* INSTRUCTIONS
**a.** In the PlusCalculator text, what description is printed for the parameter plus_times?
**b.** Write out everything in the PlusCalculator text from "- Parameters object" down to "print(result.get_data())".
**c.** Extend the PlusCalculator text past its final line.

The PlusCalculator.backengine
adds two numbers enclosed in a input DataCollection
for PlusCalculator.parameters["plus_times"].value
times. The reference dictionary of python objects data_dict
is passed to the corresponding NumberData
in the auto-initialized self.output: DataCollection
by
output_data.set_dict(data_dict)
Let’s create an instance from the class:
[6]:
input1 = NumberData.from_dict({"number": 1}, "input1")
input2 = NumberData.from_dict({"number": 1}, "input2")
calculator_plus = PlusCalculator(name="test",input=[input1,input2])
Check available parameters of it:
[7]:
print(calculator_plus.parameters)
- Parameters object -
plus_times 1 How many times to do the plus
Run the calculator with default parameters
[8]:
result = calculator_plus.backengine()
print(result.get_data())
{'number': 2.0}
Modify the parameter and see the difference:
[9]:
calculator_plus.parameters["plus_times"] = 5
print(calculator_plus.backengine().get_data())

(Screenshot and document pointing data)
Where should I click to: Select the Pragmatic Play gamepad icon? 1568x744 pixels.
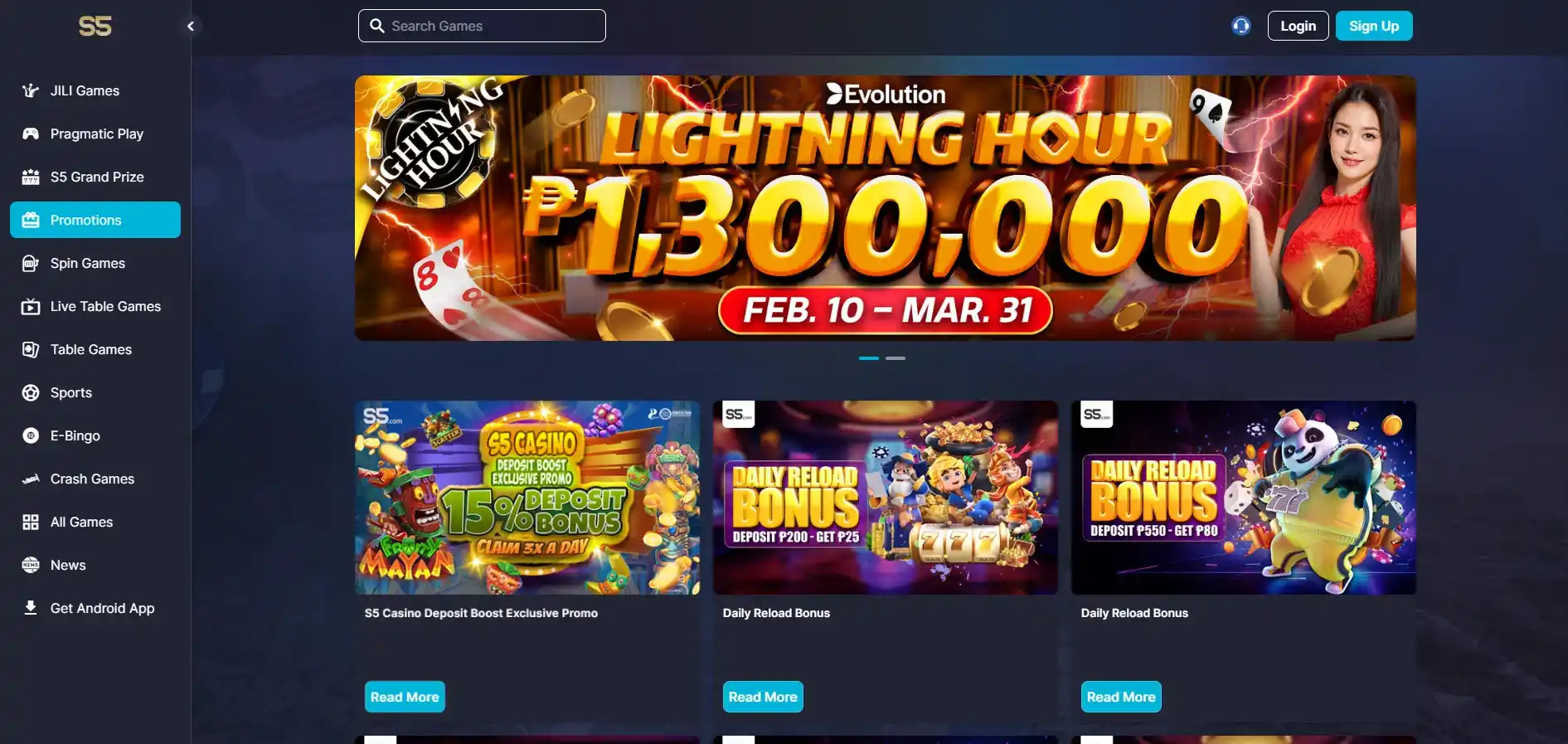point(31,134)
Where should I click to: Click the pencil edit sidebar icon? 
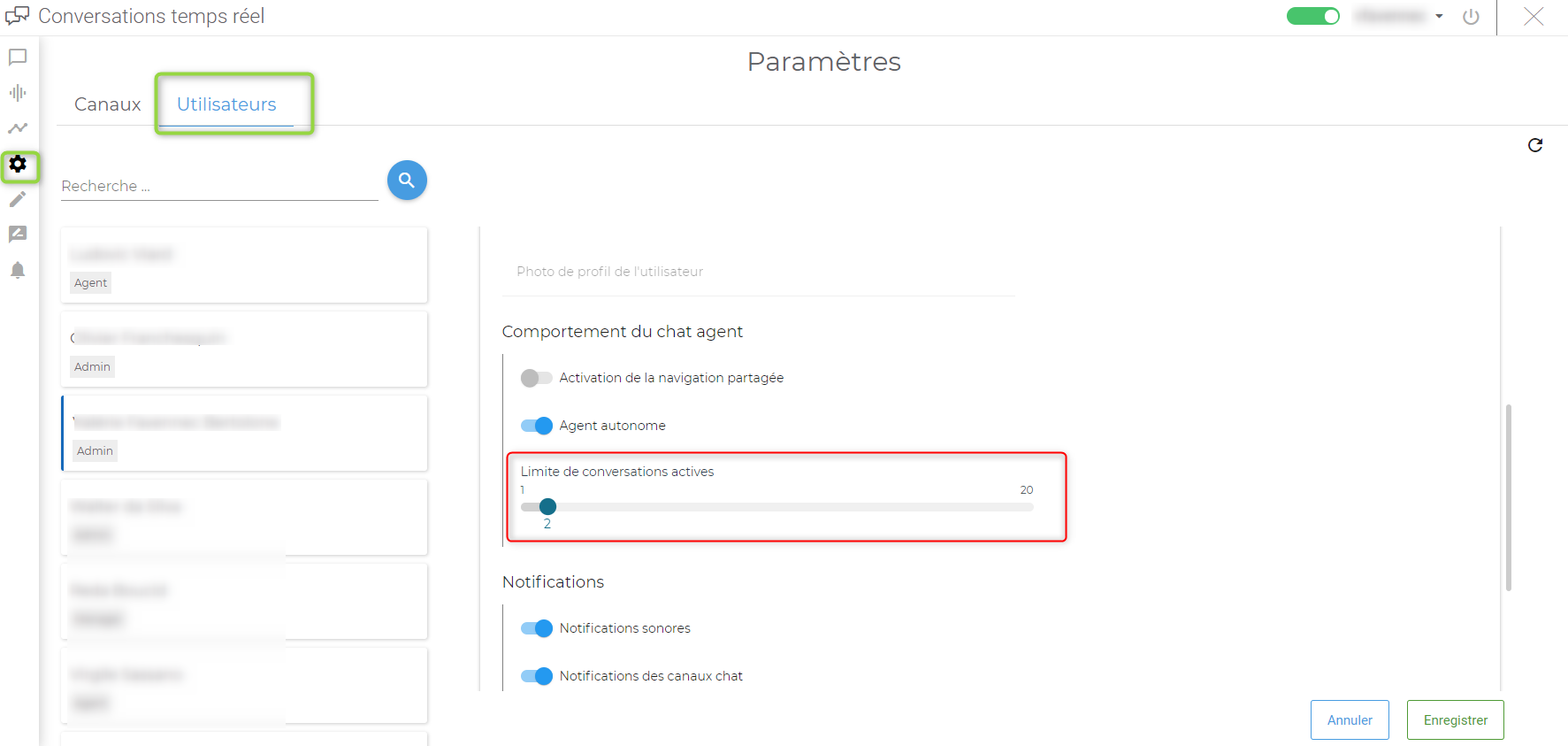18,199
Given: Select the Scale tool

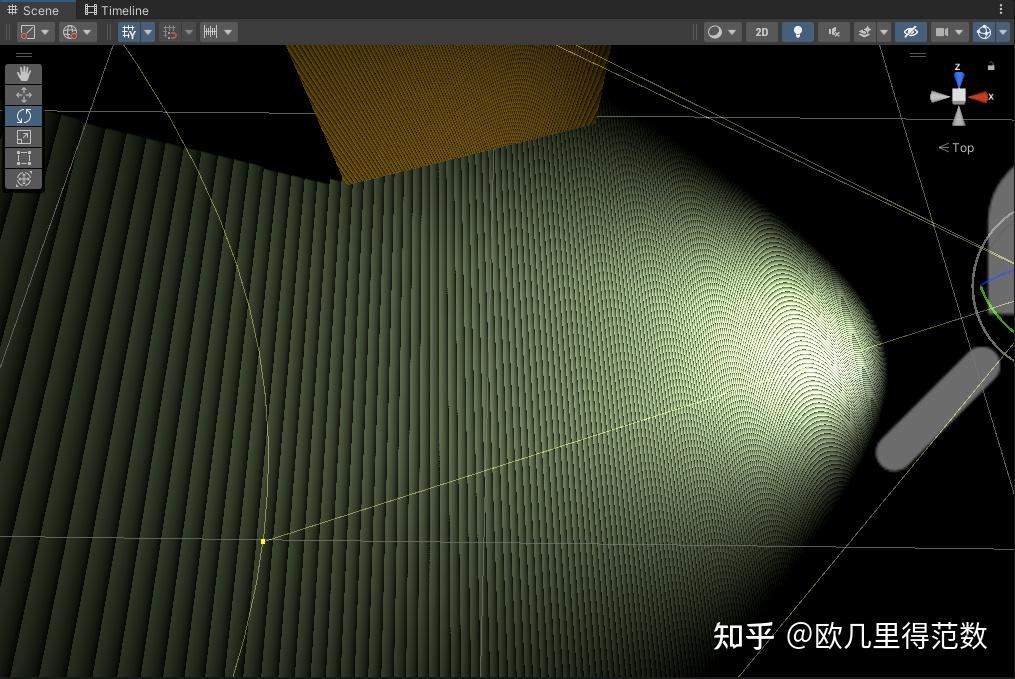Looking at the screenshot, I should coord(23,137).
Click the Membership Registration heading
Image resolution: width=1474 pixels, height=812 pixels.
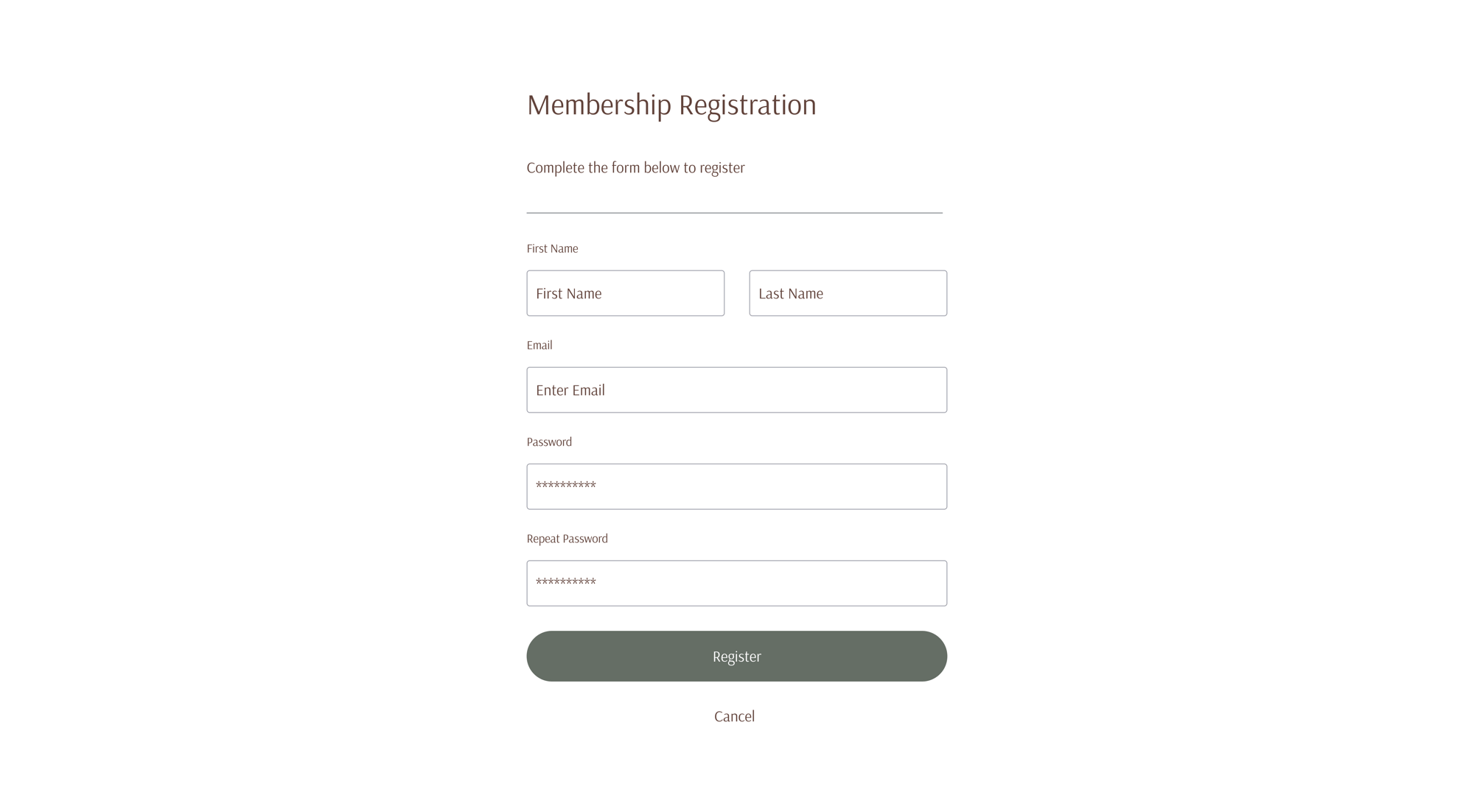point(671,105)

* THE ANSWERS
**a.** How many times to do the plus

**b.**
- Parameters object -
plus_times 1 How many times to do the plus
Run the calculator with default parameters
[8]:
result = calculator_plus.backengine()
print(result.get_data())

**c.**
{'number': 6.0}
Define a Calculator with native file output
[10]:
from typing import Union
from pathlib import Path
import numpy as np
from libpyvinyl.BaseData import DataCollection
from libpyvinyl.BaseCalculator import BaseCalculator, CalculatorParameters
class MinusCalculator(BaseCalculator):
def __init__(
self,
name: str,
input: Union[DataCollection, list, NumberData],
output_keys: Union[list, str] = ["minus_result"],
output_data_types=[NumberData],
output_filenames: Union[list, str] = ["minus_result.txt"],
instrument_base_dir="./",
calculator_base_dir="MinusCalculator",
parameters=None,
):
"""A python object calculator example"""
super().__init__(
name,
input,
output_keys,
output_data_types=output_data_types,
output_filenames=output_filenames,
instrument_base_dir=instrument_base_dir,
calculator_base_dir=calculator_base_dir,
parameters=parameters,
)
def init_parameters(self):
parameters = CalculatorParameters()
times = parameters.new_parameter(
"minus_times", comment="How many times to do the minus"
)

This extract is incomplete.